The response must restate all of the data word for word.

*** Opening Available data ***

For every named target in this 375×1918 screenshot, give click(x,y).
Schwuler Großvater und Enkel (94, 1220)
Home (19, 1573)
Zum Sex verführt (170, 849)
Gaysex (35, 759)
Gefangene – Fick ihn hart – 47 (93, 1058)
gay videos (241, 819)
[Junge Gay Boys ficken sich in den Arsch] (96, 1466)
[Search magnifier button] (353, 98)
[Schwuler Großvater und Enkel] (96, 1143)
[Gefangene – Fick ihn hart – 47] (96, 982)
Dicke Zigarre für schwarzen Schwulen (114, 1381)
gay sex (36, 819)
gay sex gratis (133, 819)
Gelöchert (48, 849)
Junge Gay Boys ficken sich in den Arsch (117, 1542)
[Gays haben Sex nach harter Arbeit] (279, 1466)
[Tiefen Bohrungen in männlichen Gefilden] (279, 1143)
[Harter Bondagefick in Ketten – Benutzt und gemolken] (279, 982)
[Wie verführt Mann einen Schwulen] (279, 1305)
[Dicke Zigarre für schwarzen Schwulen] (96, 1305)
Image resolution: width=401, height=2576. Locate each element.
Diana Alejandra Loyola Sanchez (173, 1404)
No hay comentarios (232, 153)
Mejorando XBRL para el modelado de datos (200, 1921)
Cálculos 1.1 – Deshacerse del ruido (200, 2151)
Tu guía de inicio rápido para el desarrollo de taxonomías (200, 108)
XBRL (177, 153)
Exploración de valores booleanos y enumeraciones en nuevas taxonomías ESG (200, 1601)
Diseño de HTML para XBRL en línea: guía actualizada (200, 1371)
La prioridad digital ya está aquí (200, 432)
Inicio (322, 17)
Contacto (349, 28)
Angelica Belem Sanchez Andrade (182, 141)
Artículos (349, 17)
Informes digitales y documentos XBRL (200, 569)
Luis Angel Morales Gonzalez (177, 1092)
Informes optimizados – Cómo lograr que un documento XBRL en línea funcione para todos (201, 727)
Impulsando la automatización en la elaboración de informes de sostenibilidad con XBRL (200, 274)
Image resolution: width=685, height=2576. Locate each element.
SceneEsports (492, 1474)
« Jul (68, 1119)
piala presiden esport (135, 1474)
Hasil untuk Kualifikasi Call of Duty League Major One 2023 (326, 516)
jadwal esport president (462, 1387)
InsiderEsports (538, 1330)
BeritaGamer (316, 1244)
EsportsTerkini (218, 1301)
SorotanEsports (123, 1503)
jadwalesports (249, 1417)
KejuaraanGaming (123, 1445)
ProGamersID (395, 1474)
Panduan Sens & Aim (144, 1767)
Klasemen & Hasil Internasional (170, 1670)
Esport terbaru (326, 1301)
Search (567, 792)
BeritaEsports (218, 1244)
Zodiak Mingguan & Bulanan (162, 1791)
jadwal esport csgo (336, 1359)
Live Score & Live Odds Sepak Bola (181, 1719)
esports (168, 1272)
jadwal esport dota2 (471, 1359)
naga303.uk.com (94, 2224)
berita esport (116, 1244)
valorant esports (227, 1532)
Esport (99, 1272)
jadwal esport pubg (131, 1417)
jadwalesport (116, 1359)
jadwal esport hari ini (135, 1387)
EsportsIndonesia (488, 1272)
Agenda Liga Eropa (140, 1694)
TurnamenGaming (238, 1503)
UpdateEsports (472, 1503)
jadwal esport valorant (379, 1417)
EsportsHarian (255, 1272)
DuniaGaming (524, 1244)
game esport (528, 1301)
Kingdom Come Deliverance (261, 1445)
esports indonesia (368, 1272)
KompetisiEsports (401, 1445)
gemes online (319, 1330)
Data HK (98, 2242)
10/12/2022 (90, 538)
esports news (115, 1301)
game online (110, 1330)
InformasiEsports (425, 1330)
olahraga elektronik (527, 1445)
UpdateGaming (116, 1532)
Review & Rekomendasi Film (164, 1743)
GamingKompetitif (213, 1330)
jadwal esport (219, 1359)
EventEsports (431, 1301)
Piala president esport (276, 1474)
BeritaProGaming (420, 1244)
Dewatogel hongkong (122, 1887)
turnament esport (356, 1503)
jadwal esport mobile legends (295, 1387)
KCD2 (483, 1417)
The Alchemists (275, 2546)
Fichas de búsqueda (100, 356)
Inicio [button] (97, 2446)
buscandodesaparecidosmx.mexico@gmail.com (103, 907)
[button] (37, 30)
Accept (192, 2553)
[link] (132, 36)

*** Closing Available data ***

Exercise response
For every named target in this 375×1918 screenshot, give click(x,y).
Schwuler Großvater und Enkel (94, 1220)
Home (19, 1573)
Zum Sex verführt (170, 849)
Gaysex (35, 759)
Gefangene – Fick ihn hart – 47 (93, 1058)
gay videos (241, 819)
[Junge Gay Boys ficken sich in den Arsch] (96, 1466)
[Search magnifier button] (353, 98)
[Schwuler Großvater und Enkel] (96, 1143)
[Gefangene – Fick ihn hart – 47] (96, 982)
Dicke Zigarre für schwarzen Schwulen (114, 1381)
gay sex (36, 819)
gay sex gratis (133, 819)
Gelöchert (48, 849)
Junge Gay Boys ficken sich in den Arsch (117, 1542)
[Gays haben Sex nach harter Arbeit] (279, 1466)
[Tiefen Bohrungen in männlichen Gefilden] (279, 1143)
[Harter Bondagefick in Ketten – Benutzt und gemolken] (279, 982)
[Wie verführt Mann einen Schwulen] (279, 1305)
[Dicke Zigarre für schwarzen Schwulen] (96, 1305)
Image resolution: width=401, height=2576. Locate each element.
Diana Alejandra Loyola Sanchez (173, 1404)
No hay comentarios (232, 153)
Mejorando XBRL para el modelado de datos (200, 1921)
Cálculos 1.1 – Deshacerse del ruido (200, 2151)
Tu guía de inicio rápido para el desarrollo de taxonomías (200, 108)
XBRL (177, 153)
Exploración de valores booleanos y enumeraciones en nuevas taxonomías ESG (200, 1601)
Diseño de HTML para XBRL en línea: guía actualizada (200, 1371)
La prioridad digital ya está aquí (200, 432)
Inicio (322, 17)
Contacto (349, 28)
Angelica Belem Sanchez Andrade (182, 141)
Artículos (349, 17)
Informes digitales y documentos XBRL (200, 569)
Luis Angel Morales Gonzalez (177, 1092)
Informes optimizados – Cómo lograr que un documento XBRL en línea funcione para todos (201, 727)
Impulsando la automatización en la elaboración de informes de sostenibilidad con XBRL (200, 274)
Image resolution: width=685, height=2576. Locate each element.
SceneEsports (492, 1474)
« Jul (68, 1119)
piala presiden esport (135, 1474)
Hasil untuk Kualifikasi Call of Duty League Major One 2023 (326, 516)
jadwal esport president (462, 1387)
InsiderEsports (538, 1330)
BeritaGamer (316, 1244)
EsportsTerkini (218, 1301)
SorotanEsports (123, 1503)
jadwalesports (249, 1417)
KejuaraanGaming (123, 1445)
ProGamersID (395, 1474)
Panduan Sens & Aim (144, 1767)
Klasemen & Hasil Internasional (170, 1670)
Esport terbaru (326, 1301)
Search (567, 792)
BeritaEsports (218, 1244)
Zodiak Mingguan & Bulanan (162, 1791)
jadwal esport csgo (336, 1359)
Live Score & Live Odds Sepak Bola (181, 1719)
esports (168, 1272)
jadwal esport dota2 (471, 1359)
naga303.uk.com (94, 2224)
berita esport (116, 1244)
valorant esports (227, 1532)
Esport (99, 1272)
jadwal esport pubg (131, 1417)
jadwalesport (116, 1359)
jadwal esport hari ini (135, 1387)
EsportsIndonesia (488, 1272)
Agenda Liga Eropa (140, 1694)
TurnamenGaming (238, 1503)
UpdateEsports (472, 1503)
jadwal esport valorant (379, 1417)
EsportsHarian (255, 1272)
DuniaGaming (524, 1244)
game esport (528, 1301)
Kingdom Come Deliverance (261, 1445)
esports indonesia (368, 1272)
KompetisiEsports (401, 1445)
gemes online (319, 1330)
Data HK (98, 2242)
10/12/2022 (90, 538)
esports news (115, 1301)
game online (110, 1330)
InformasiEsports (425, 1330)
olahraga elektronik (527, 1445)
UpdateGaming (116, 1532)
Review & Rekomendasi Film (164, 1743)
GamingKompetitif (213, 1330)
jadwal esport (219, 1359)
EventEsports (431, 1301)
Piala president esport (276, 1474)
BeritaProGaming (420, 1244)
Dewatogel hongkong (122, 1887)
turnament esport (356, 1503)
jadwal esport mobile legends (295, 1387)
KCD2 (483, 1417)
The Alchemists (275, 2546)
Fichas de búsqueda (100, 356)
Inicio [button] (97, 2446)
buscandodesaparecidosmx.mexico@gmail.com (103, 907)
[button] (37, 30)
Accept (192, 2553)
[link] (132, 36)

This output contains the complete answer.